Songül : n- ne saklıyorum? Anlayamadım

Eylül: kızım anne oluyosun ya! Bebeği neden bizden sakladın? Kızlar, teyze oluyoruz!

Kader : ne?! Bebek mi?

Meral : oha canısı! Hamile misin?

Kader : yaa ne güzel, şimdi ufacık bir bebek olcak, ay Güneyle de aranız düzelir. Ne de olsa bebek bu... yaa kız mı olacak yoksa erkek mi?

Meral : ayy! Teyze olmak için çok gencim...

Songül : ne?! Yok öyle bir şey saçmalamayın be! Hamile fakan değilim

Elimdeki testi gösterdim...

Eylül: saklama Songül... bak bu tuvaletteydi.

Songül : iyi tamam da o benim değil. Hamile falan değilim ben. Test yapsam neden burda yapayım zaten deli miyim?

Meral : e Nerimanın da olamayacağına göre...

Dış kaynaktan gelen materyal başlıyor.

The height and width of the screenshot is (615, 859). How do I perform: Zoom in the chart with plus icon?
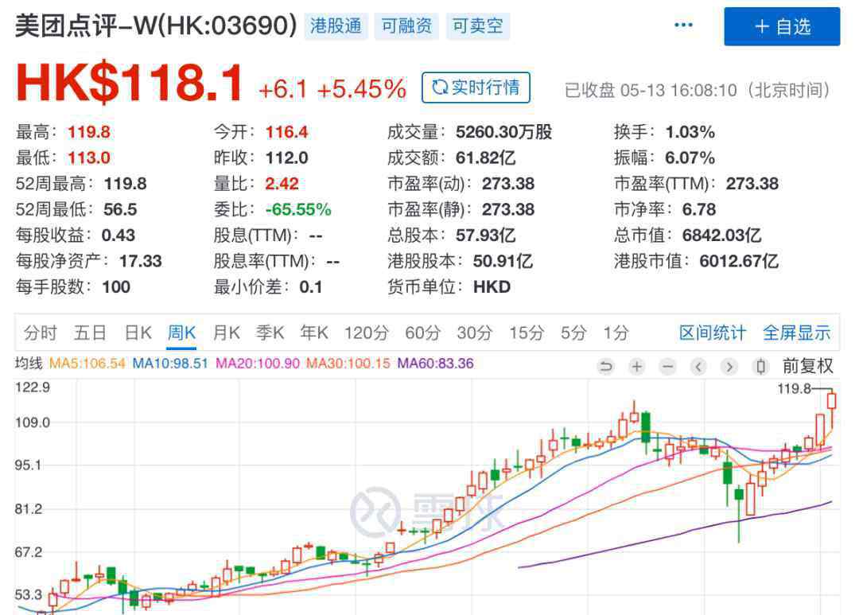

Kader : benim sevgilim bile yok

Meral : ben tuvalete adımımı bile atmadım

Eylül: benim hiç değil... o zaman kimin?

O an kimse konuşmadı, çünkü hepimizin aklına tek bir isim gelmişti... Cemre.. Sandalyeye çöktüm ve elimdeki gebelik testine bakıp kaldım... evet ortada bir bebek vardı, teyze de oluyordum ama sevdiğim adamın bebeğiydi o....

Meral : e oha! Ne ara?

Kader : bir gece yurda gelmemişti... baya oldu...

Eylül: o gece Neriman hanımı da ben oyalamıştım...

Songül : kızım dur ya, üzülme...

Meral : boşver canısı, değmez...

Eylül: haklısınız... üzülmek yok.

Kader : ee şimdi bunlar ayrılmışlar. Ne olacak?

Eylül: barışırlar.. bebek var sonuçta dimi ortada? Bebek için barışmak zorundalar...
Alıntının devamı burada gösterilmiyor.